День был насыщенный, и с чувством удовлетворения он отметил, что успел почти все. Снятие копии с медицинского заключения о смерти шофера (чтобы уяснить, чем его убили и как) можно было поручить и кому-либо из подчиненных.
Под вечер он разговаривал по «ВЧ» с начальником Управления генералом Егоровым — тот просил «по возможности не задерживаться». Егоров вообще не любил, когда начальник розыскного отдела отлучался более чем на сутки, но Поляков сказал, что должен заехать в Лиду и сможет вернуться только завтра, очевидно к вечеру. Генерал, недовольный, положил трубку.

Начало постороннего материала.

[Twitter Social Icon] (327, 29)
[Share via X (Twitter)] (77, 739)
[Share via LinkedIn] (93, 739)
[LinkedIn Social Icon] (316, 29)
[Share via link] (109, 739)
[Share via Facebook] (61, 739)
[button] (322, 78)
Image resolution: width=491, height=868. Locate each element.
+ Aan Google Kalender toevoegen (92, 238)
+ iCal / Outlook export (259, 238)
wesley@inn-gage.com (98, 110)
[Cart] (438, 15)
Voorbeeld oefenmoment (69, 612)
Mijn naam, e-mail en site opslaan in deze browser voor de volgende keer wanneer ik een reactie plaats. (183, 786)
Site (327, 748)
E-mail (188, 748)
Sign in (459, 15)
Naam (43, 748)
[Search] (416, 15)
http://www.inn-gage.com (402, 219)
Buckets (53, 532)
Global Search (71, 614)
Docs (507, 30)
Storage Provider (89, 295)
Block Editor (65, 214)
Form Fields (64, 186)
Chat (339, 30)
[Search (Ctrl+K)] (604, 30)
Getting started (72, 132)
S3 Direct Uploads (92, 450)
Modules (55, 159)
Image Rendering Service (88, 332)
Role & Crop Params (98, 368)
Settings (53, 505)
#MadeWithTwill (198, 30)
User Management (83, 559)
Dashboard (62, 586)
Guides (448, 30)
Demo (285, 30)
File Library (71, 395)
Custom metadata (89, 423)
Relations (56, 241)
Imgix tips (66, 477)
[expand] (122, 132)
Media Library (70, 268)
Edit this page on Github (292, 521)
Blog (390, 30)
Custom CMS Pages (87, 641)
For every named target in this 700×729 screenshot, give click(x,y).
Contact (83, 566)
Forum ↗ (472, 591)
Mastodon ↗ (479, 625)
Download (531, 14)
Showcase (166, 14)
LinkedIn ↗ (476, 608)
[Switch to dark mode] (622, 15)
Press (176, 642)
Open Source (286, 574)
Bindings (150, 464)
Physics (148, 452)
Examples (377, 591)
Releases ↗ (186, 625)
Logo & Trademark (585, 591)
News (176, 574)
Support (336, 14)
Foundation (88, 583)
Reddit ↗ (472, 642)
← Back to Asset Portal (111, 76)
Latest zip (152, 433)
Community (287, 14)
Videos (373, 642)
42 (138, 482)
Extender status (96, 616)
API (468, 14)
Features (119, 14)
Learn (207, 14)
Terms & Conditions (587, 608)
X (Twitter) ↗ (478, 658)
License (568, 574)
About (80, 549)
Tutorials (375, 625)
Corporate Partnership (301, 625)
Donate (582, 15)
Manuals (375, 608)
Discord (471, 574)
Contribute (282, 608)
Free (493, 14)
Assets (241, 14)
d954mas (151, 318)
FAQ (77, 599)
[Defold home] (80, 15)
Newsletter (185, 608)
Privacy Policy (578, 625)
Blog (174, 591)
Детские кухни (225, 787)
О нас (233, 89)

Рано утром Поляков так торопился, что не мог уделить Алехину и нескольких минут, отчего ощущал себя перед ним словно бы в долгу.
Теперь, когда все самое важное в этой поездке было уже сделано, на первое место в его мыслях выдвинулось дело «Неман».
Вчера сразу же после получения текста дешифровки он запросил через ВОСО данные о движении эшелонов в период с 9 по 13 августа по шести железнодорожным узлам в оперативных тылах фронта. Сведения уже подготовили, надо было сесть спокойно и, отстранясь от всего, проанализировать их.
Поляков решил сделать это в Лиде, обсудив все с Алехиным и уделив делу «Неман» часть ночи, а если понадобится, и всю первую половину дня. После разговора с генералом он соединился со своим заместителем и приказал немедля отправить в Лиду, в отдел контрразведки авиакорпуса, сведения, полученные из ВОСО.
Было ровно девять часов вечера, когда, покончив с делами в Гродно, он приехал на станцию. В продпункте, получив по талону две мокрые алюминиевые миски с лапшой и кашей, сдобренной тушенкой — это называлось «гуляш», — он уселся за длинным пустым столом в зале для рядового и сержантского состава — там было светлее.